How does this seemingly special part of you affect your work? It can manifest itself in a number of ways, such as avoiding difficult customers, creating challenging team dynamics, hiding from the spotlight and even subconsciously fearing to make more money. The only way to break the painful patterns you find yourself in is King your story. I found several ways to do this:

• A Journal of Unforgettable Experiences: This is the perfect way to start digging into those hidden parts and learning about the stories you tell yourself. Write about unforgettable experiences in detail, each of the highest levels. If you have not done this before, then it will probably be surprising to engage in this exercise, because it reliably reveals what was previously hidden in the subconscious.

• Change your view of the past: instead of viewing trauma or traumatic experiences as something that happened Ask yourself, “How did this happen to Me?” Although this simple transformation is difficult at first, it can help create inner gratitude and compassion out of any obstacle being overcome…help find a greater purpose for pain.

• Practice developing and crafting your brand story: By understanding your story, you can begin to see how it shapes your worldview and how you express yourself.
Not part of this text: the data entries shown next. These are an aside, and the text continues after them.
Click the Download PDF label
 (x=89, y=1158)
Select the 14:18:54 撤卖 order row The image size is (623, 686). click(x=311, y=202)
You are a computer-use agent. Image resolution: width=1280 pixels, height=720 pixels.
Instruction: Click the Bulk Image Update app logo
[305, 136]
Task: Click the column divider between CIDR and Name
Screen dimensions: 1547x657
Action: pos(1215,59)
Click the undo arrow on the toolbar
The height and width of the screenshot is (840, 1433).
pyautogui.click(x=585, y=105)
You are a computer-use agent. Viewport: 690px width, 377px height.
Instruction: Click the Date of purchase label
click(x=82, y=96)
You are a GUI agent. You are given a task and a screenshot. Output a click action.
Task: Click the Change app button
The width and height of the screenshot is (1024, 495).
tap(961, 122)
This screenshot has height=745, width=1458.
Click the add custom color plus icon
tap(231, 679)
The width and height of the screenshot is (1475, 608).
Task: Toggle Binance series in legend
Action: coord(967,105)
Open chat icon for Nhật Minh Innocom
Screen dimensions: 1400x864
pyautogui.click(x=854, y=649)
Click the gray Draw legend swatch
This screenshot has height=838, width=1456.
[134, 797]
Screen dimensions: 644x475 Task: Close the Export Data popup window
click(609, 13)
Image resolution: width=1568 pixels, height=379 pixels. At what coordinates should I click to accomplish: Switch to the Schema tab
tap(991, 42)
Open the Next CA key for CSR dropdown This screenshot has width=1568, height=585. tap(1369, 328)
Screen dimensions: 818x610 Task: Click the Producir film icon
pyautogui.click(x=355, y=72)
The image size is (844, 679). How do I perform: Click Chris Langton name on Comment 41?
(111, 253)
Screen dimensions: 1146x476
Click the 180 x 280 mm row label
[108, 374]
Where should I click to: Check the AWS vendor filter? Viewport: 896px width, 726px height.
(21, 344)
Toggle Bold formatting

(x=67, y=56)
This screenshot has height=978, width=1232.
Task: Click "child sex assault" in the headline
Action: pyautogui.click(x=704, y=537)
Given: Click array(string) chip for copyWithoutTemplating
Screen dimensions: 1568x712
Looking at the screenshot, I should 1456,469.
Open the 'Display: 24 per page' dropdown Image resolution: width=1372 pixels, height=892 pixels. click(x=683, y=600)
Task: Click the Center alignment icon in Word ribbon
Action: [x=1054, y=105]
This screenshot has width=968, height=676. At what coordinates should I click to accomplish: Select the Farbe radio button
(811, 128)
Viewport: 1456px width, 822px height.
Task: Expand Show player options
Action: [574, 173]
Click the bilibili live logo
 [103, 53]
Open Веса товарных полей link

Once you understand this story, respect all its parts and discover its lessons – then the words and energy will come to share what you have learned with others, along with the possibility that what helped you will help others.

Related: How to craft a compelling brand story that drives sales

The more you own your story, the less powerful the painful parts of the past will be. There will be a shift in the narrative you’ve been telling yourself for years; You will feel unapologetic for the desires and are less likely to let the outside world dictate how you should feel or act. You will become more confident in yourself and be able to start leading in life and business with an open heart. Finally, when you step up and own your story, another magical thing begins to happen: other people start sharing their stories with you.

We all want to be seen and heard… We all want to feel like we matter, and when you share your story with the world, you give others permission to do the same.